By Stephen D. Simpson, CFA
Such is the state of business for companies that supply equipment to carriers like Verizon (NYSE:VZ) like AT&T (NYSE:T) that not missing numbers is greeted with the enthusiasm usually reserved for beat-and-raise stories. Certainly these are challenging times for last-mile equipment vendor Adtran (NASDAQ:ADTN), but increased home and business demand for broadband and ongoing wireless backhaul buildout could spell better times ahead.
Q4 Results - Good Enough Will Do
Adtran's results weren't great, but the performance at other carrier equipment vendors like Alcatel-Lucent (ALU) and Acme Packet (NASDAQ:APKT) wouldn't give any reason to expect them to be so.

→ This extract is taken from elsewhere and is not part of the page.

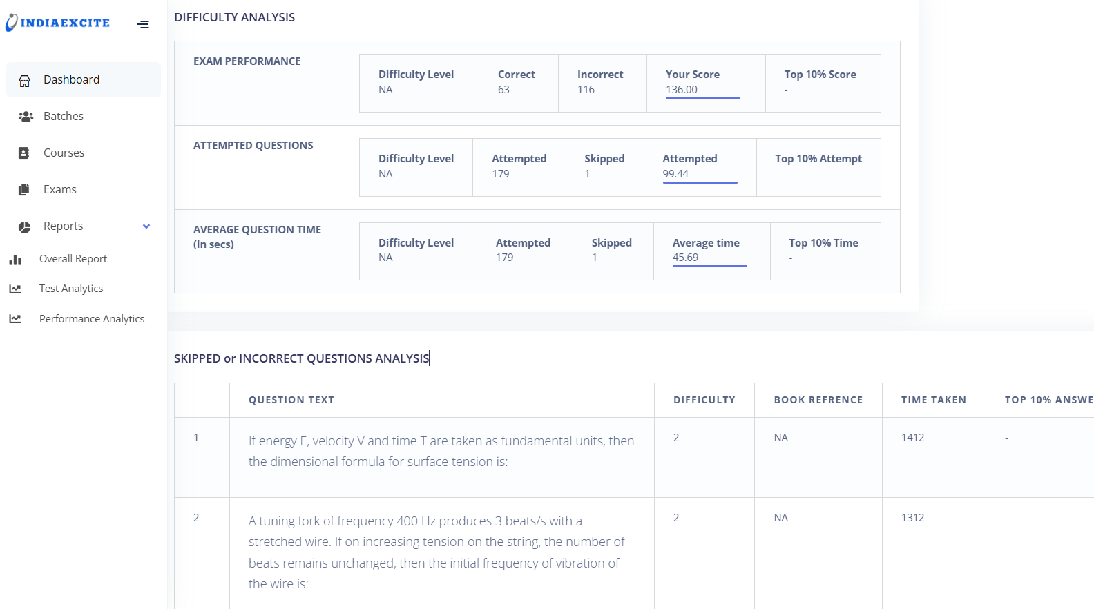
Task: Open the Performance Analytics link
Action: (x=92, y=319)
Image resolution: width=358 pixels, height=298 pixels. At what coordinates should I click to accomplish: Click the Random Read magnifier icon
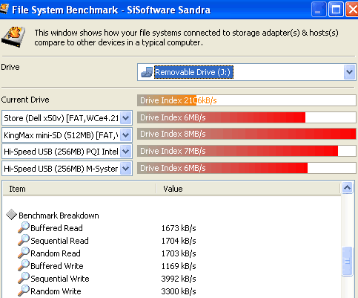(24, 253)
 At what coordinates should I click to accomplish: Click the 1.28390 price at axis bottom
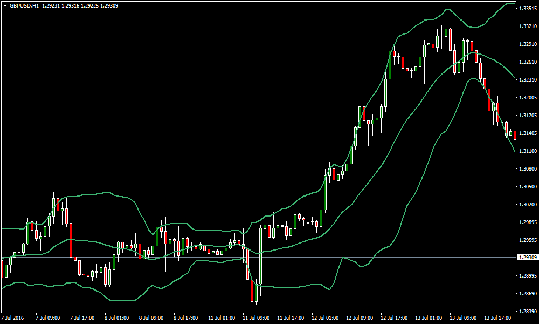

Nevertheless, a sequential revenue drop of 9% (and a 6% gain from last year) was good enough to meet expectations.
Adtran saw year-on-year growth in both broadband access (up 49%) and internetworking (up 37%), but sequential comparisons were not so exciting (down almost 15% and up about 2%, respectively). Optical access was outright bad, though, as sales dropped 17% from last year and 25% from the third quarter.
Margin preservation is proving to be quite challenging, as operating leverage cuts both ways. Gross margin contracted 40 basis points sequentially, while operating income fell more than three full points on a 20% sequential drop in operating income.
Waiting For Carriers To Pick Up
It's clear that major carriers like Verizon and AT&T have cut back on their capital spending, and analysts and Adtran longs are all hoping this reverses relatively early in 2012. In the case of AT&T, which has been a sizable Adtran customer in the past, the dissolution of the merger with T-Mobile should be a positive once the dust settles. In the meantime, though, Adtran has to prove it can hold and build the business it has built with the likes of CenturyLink (NYSE:CTL) and Frontier (NYSE:FTR), while also hoping that Congress doesn't completely kill ongoing funding support for broadband upgrades.
Is Nokia-Siemens A Boon Or Bane?
Adtran has had its challenges in penetrating markets outside the U.S. While Adtran does well enough against companies like Alcatel, Cisco (NASDAQ:CSCO), Ericsson (NASDAQ:ERIC) and Calix (NYSE:CALX) in the U.S, it has had a harder time competing overseas. Given the growth potential in overseas broadband, not to mention the emergence of Huawei as a player in the U.S. equipment market, this is no minor issue.
Adtran recently announced a deal to acquire Nokia Siemens' broadband access business for an "undisclosed" amount believed to be $20 million or less. Given expectations of upwards of $140 million in revenue from this business, it seems like a bargain and a great way for Adtran to expand its overseas operations. The problem, though, is that Nokia Siemens has been struggling (and under-investing) for years now, and there is the not-inconsiderable risk that Adtran is going to bog itself down trying to resuscitate a dying goldfish.
The Bottom Line
Apparent bargains in tech hardware are always a reason to pause and re-consider. More often than not, success in tech hardware investing is about "buying high, selling even higher" with high-growth, high-multiple stories like F5 (NASDAQ:FFIV) as opposed to finding value-priced plays.
In the case of Adtran, these shares at least worth a second look. This company is something of a back-door play on both the growth of IP demand (especially from video) and wireless backhaul during the 4G build-out. Although Europe (and the Nokia Siemens deal) is definitely a challenge that has to go the right way, the company should be in place to benefit from a "when, not if" spending recovery from the major carriers.
Even with a fairly modest forward estimate of roughly 7% free cash flow growth over the next decade, Adtran looks cheap enough to consider. I wish the stock were a little less popular with analysts, but the combination of good returns on capital, strong free cash flow conversion, and solid product opportunities are worth a closer look.
Disclosure: I have no positions in any stocks mentioned, and no plans to initiate any positions within the next 72 hours.